Obviously, it would be absurd to claim that any of these columns don’t achieve the standard of quality expected of a WaPo columnist. The objections must be ideological. And so the list of rejected columns provides a good window into the sacred cows of DC insiders: the police, prosecutors, “tough on crime” legislation, the Supreme Court. A highly telling, if also very telling, list that helps to explain How We Got Here.

Let me particularly recommend this too-hot-for-WaPo number:

According to a Gallup poll taken last month, public confidence in the Supreme Court has hit an all-time low. Just 25 percent of respondents had “a great deal” or “quite a lot” of confidence in the court. That’s an 11-point drop from last year, and twice the drop in public confidence in other institutions.

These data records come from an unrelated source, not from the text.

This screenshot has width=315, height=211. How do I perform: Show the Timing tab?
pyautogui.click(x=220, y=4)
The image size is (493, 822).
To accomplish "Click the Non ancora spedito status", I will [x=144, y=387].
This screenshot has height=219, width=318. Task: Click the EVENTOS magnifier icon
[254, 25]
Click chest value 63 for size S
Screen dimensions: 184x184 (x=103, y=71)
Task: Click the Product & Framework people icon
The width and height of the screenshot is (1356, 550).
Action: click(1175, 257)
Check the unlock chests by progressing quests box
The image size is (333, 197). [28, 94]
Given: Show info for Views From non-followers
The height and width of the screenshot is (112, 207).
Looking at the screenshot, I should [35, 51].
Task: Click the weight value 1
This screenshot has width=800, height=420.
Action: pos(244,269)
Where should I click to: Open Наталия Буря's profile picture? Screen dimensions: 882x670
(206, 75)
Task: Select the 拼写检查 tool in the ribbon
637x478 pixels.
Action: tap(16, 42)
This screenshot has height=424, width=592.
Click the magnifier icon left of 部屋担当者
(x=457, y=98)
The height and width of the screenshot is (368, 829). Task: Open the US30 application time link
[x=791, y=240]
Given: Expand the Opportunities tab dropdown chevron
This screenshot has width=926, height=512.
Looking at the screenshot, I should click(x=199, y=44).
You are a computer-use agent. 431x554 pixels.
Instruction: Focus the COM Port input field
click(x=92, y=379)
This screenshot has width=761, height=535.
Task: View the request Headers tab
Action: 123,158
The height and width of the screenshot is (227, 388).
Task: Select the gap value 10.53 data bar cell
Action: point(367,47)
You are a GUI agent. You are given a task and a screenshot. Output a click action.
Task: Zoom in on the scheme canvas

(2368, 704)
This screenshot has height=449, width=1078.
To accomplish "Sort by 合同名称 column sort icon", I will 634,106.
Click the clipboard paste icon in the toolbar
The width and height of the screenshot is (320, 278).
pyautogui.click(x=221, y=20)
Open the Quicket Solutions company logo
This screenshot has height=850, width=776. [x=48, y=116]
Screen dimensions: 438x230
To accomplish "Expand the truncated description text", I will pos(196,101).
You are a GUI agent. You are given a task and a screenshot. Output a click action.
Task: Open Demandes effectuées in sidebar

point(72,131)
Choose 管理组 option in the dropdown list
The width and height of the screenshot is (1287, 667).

Much of the court’s image problem comes the feeling that it has been politicized, be it the Republicans’ refusal to allow a vote on Obama nominee Merrick Garland in 2016, or the fact that one justice refuses to recuse himself from cases that may implicate in his wife in a effort to overthrow democracy (public confidence in the court among Democrats stands at just 13 percent).

It’s also driven by the court’s recent decision to overturn the 50-year-old precedent in Roe v. Wade. The poll was taken before that decision, but after Justice Samuel Alito’s draft majority opinion was leaked to the press.

But this court has brought much of its legitimacy crisis upon itself. It has abdicated its most important and profound responsibility—safeguarding basic constitutional rights. And it has done so in a series of rulings that are overtly political, wildly inconsistent, and in some cases wrong on basic facts.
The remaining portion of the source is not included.